As shown in Figure 6(b), when increasing the transmission rate of source node data, the network transmission load is excessive, and this process will require extensive broadband resources. The SMQR and FMQMRP protocols both consider bandwidth constraints, and they can suitably handle resource allocation with an increasing data transmission rate, thus reducing the impacts of cache overflow and network congestion on data transmission.
The FMQMRP protocol is slightly better than the SMQR protocol because the former relaxes constraints at the beginning of the multipath routing query process. To locate available resources and available paths, the multiattribute reduction algorithm based on IFSs and information entropy is applied to optimize the multiconstraint and multipath scheme. Figure 6(c) shows that in the case of an increasing number of nodes, the FMQMRP protocol does not blindly send RREQ messages. The routing table is updated by comparing the prior and subsequent routing nodes under the constraint conditions. The AM-AODV and SMQR protocols, similar to the FMQMRP protocol, are multipath routing mechanisms based on AOMDV routing; the variation trend of the routing control load is not notably different when the number of nodes increases.

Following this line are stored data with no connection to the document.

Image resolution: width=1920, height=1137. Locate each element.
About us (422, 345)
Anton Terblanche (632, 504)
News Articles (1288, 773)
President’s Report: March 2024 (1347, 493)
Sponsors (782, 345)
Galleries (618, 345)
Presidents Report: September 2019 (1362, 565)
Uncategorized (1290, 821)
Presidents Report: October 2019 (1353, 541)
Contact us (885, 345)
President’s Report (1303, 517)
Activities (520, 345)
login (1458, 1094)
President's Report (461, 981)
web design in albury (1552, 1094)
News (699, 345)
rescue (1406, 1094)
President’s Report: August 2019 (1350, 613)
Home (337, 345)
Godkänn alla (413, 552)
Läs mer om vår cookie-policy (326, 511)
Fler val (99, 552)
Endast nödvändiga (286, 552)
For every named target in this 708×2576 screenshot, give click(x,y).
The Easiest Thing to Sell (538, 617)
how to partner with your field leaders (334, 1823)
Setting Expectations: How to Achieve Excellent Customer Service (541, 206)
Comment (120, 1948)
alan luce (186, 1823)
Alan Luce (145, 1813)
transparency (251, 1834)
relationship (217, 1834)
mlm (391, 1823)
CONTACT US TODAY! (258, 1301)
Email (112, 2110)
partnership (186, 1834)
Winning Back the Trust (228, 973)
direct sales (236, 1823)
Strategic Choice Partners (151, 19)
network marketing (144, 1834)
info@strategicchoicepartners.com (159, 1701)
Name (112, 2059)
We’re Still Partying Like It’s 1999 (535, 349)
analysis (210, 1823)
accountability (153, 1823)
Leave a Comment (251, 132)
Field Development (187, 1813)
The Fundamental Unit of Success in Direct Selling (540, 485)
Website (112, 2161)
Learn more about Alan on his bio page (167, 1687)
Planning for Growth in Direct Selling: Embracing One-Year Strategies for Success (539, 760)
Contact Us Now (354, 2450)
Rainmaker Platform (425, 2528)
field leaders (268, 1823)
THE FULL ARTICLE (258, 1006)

In comparison to SMQR and AM-AODV protocols, the proposed routing scheme decreases routing overhead by 21% and 25% and average network delay by 17% and 21% and increases the data delivery rate by 3% and 7%. The FMQMRP protocol offers a solution for cross-layer routing and multipath routing under multiparameter constraints, and it is suitable for the minimum requirements of all attribute constraints.
6. Conclusions
One important issue concluded from our proposed routing algorithm is that the FMQMRP can be applied to obtain a comprehensive routing scheme that meets different business needs. This scheme provides enough information on the links between sensor nodes for the partitioned multipath routing method to determine the optimal routing scheme. The TOPSIS decision approach based on the entropy weights of IFSs effectively solves the multipath optimization problem for mobile self-organizing networks under multiparameter constraints. This method has low computational complexity and low network control overhead, making it suitable for multiservice-sensitive network applications with specific QoS requirements in complex environments. The business requirements cannot always be satisfied because of the constrained network resources. We may be able to further enhance the quality of service by dividing QoS priorities. In order to better accommodate the evolving needs of wireless communication services in various environments, we will also investigate the QoS priority requirements in heterogeneous networks in the future.
Data Availability
The data that support the research findings are available on request. The data are not publicly available due to the privacy of research participants.
Conflicts of Interest
The authors declare that they have no conflicts of interest.
Acknowledgments
This work was supported in part by the Natural Science Foundation of the Jiangsu Higher Education Institutions of China under grant 19KJB520062.